_Requirement_
Give the listing again in full, exactly as it appears.

•••

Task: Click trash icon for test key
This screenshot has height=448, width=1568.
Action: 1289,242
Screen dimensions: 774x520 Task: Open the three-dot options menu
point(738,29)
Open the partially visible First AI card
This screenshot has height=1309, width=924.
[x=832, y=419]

•••

_Solved problem_
Task: Click trash icon for test key
This screenshot has height=448, width=1568.
Action: 1289,242
Screen dimensions: 774x520 Task: Open the three-dot options menu
point(738,29)
Open the partially visible First AI card
This screenshot has height=1309, width=924.
[x=832, y=419]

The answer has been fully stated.